19. See Arizona Governing Committee v. Norris, 463 U.S. 1073, 1085 n. 14 (1983) (in enacting the PDA, Congress decided "to forbid special treatment of pregnancy despite the special costs associated therewith . . ."); Newport News Shipbuilding and Dry Dock Co. v. EEOC, 462 U.S. 669, 683 n. 26 (1983) ("no [cost] justification is recognized under Title VII once discrimination has been shown").
20. Letter from Respondents to EEOC, June 22, 2000.
21. This is the rationale that was set forth by the dissenters in General Electric Co. v. Gilbert, 429 U.S. 125 (1976), and adopted by Congress in passing the PDA. See Gilbert, 429 U.S. at 149 (Brennan, J., dissenting) ("it offends common sense to suggest that a classification revolving around pregnancy is not, at the minimum, strongly 'sex related'"); id. at 162 (Stevens, J., dissenting) (special treatment of pregnancy is sex discrimination because it is "the capacity to become pregnant which primarily differentiates the female from the male"); H.R. Rep. No. 948, 95th Cong., 2d Sess. 2 (1978) (adopting reasoning of dissenters). See also Newport News Shipbuilding and Dry Dock Co. v. EEOC, 462 U.S. 669, 676 (1983) ("Congress, by enacting the [PDA], not only overturned the specific holding in [Gilbert], but also rejected the test of discrimination employed by the Court in that case"); California Federal Savings & Loan Ass'n v. Guerra, 479 U.S. 272, 284 (1987) (in enacting the PDA, Congress "unambiguously expressed its disapproval of both the holding and the reasoning of the Court in" Gilbert) (citation omitted).

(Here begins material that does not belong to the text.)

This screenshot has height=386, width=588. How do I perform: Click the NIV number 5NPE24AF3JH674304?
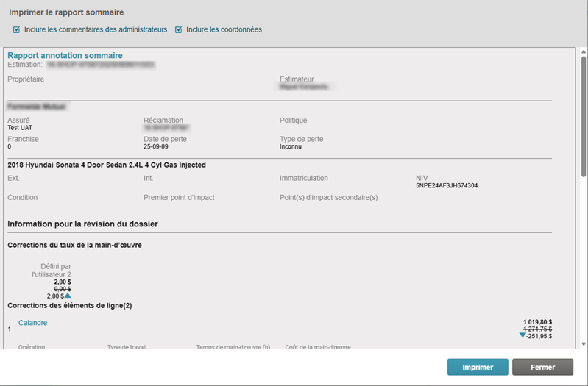click(x=447, y=186)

22. Of course, as has been recognized by legal commentators, an employer's exclusion of contraceptives can also be challenged on disparate impact grounds. Law, Sex Discrimination and Insurance for Contraception, 73 Wash. L. Rev. 363, 373-76 (1998). Based on the analysis in text, however, it is unnecessary to address application of the disparate impact theory here.